RECORDS SHOWN Start Marker

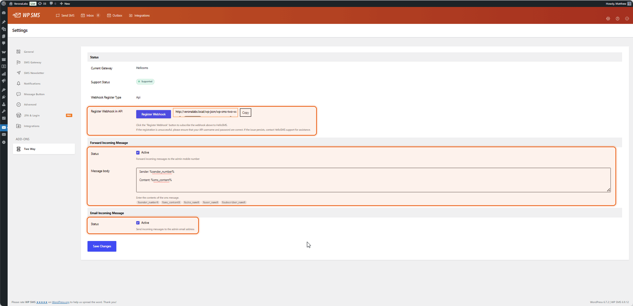Click the Register Webhook button
633x306 pixels.
[153, 114]
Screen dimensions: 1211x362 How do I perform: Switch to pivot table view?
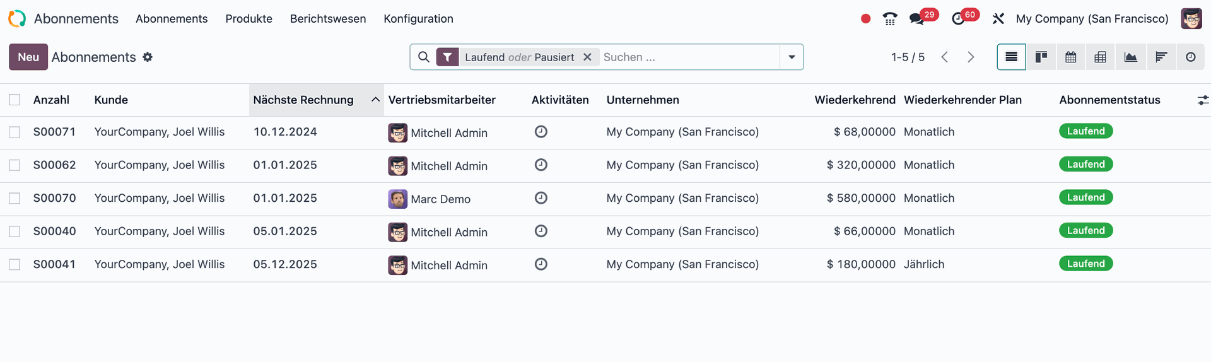tap(1100, 57)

RECORDS SHOWN End Marker

## ACTION ITEM
I would like you to retype exactly the lines running from the one containing "Screen dimensions: 1211x362" to the last line of the entries, both included, leaving all pictures out.

## REPLY
Screen dimensions: 1211x362 How do I perform: Switch to pivot table view?
tap(1100, 57)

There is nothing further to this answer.